Using the records that appear below, write out exactly the lines from the one with "The image size is (1456, 830)." through the one with "This screenshot has width=1356, height=896.", keeping both end lines.

Stored items:
'''

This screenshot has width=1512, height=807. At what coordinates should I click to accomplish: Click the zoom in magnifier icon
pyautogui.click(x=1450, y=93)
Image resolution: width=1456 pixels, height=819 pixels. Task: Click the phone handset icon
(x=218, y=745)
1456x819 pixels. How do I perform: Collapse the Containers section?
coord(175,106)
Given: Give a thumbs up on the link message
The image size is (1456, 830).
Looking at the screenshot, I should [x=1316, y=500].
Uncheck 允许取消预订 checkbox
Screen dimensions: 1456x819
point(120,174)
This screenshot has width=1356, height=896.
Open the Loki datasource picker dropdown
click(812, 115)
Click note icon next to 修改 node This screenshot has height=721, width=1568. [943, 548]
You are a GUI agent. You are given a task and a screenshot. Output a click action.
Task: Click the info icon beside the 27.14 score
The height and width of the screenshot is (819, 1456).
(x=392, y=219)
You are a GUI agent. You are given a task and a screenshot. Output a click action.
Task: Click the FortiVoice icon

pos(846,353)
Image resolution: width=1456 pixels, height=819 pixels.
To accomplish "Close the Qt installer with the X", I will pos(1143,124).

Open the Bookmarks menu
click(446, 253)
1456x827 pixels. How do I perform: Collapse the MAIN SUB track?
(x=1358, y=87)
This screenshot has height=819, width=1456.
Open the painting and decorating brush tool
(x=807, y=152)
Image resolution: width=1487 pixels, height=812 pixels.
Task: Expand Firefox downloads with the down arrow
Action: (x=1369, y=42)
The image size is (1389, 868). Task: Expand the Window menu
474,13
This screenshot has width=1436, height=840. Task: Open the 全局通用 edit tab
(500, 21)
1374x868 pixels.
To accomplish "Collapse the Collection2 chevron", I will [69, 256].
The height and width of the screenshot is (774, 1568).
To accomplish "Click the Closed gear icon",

'''

_Your solution:_
The image size is (1456, 830).
Looking at the screenshot, I should [x=1316, y=500].
Uncheck 允许取消预订 checkbox
Screen dimensions: 1456x819
point(120,174)
This screenshot has width=1356, height=896.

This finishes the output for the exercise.